General computational setup for ab-initio calculations

All calculations are performed using Vienna Ab-initio Simulation Package (VASP)68,69, version 6.2.0. The GW versions of the US-PAW pseudo-potentials136,137, with relativistic effects taken into account only at scalar level and semicore electrons included (where available), are selected for all elements. The complete list of the US-PAWs and NC-PAWs is listed in SM (see Tables SM1 and SM2). The table also lists the maximum norm violation among the pseudo-waves for each PAW potential. Unless explicitly stated, the ultra-soft PAW (non norm-conserving) version of the pseudo-potentials is chosen.
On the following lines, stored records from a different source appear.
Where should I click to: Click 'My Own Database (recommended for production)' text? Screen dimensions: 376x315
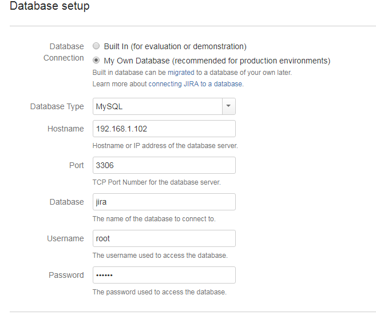217,61
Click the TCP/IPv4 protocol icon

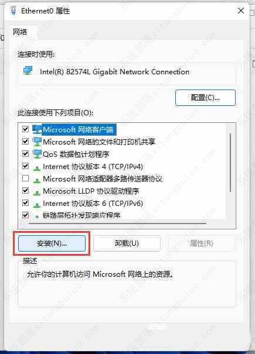[37, 168]
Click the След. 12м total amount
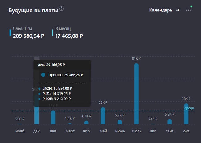This screenshot has height=143, width=201. coord(28,36)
Computational details for G0W0 calculations

All results discussed in the text are obtained using the quartic-scaling G0W0 scheme, using DFT (PBE) as a starting point. The Spin-Orbit effects are not taken into account. The full frequency dependent self-energy is evaluated through the Hilbert transform technique78 including 200 frequency points. Furthermore, all G0W0 results presented include the settings PREC = Accurate, which forces VASP to employ a denser than standard FFT grid. The NMAXFOCKAE flag, which controls the cutoff used for the reconstruction for the overlap densities in the PAW scheme, is set equal to NMAXFOCKAE =2. The Wannierization is performed with the Wannier90 code102m version 3.1, which is called inside the VASP calculations in library mode.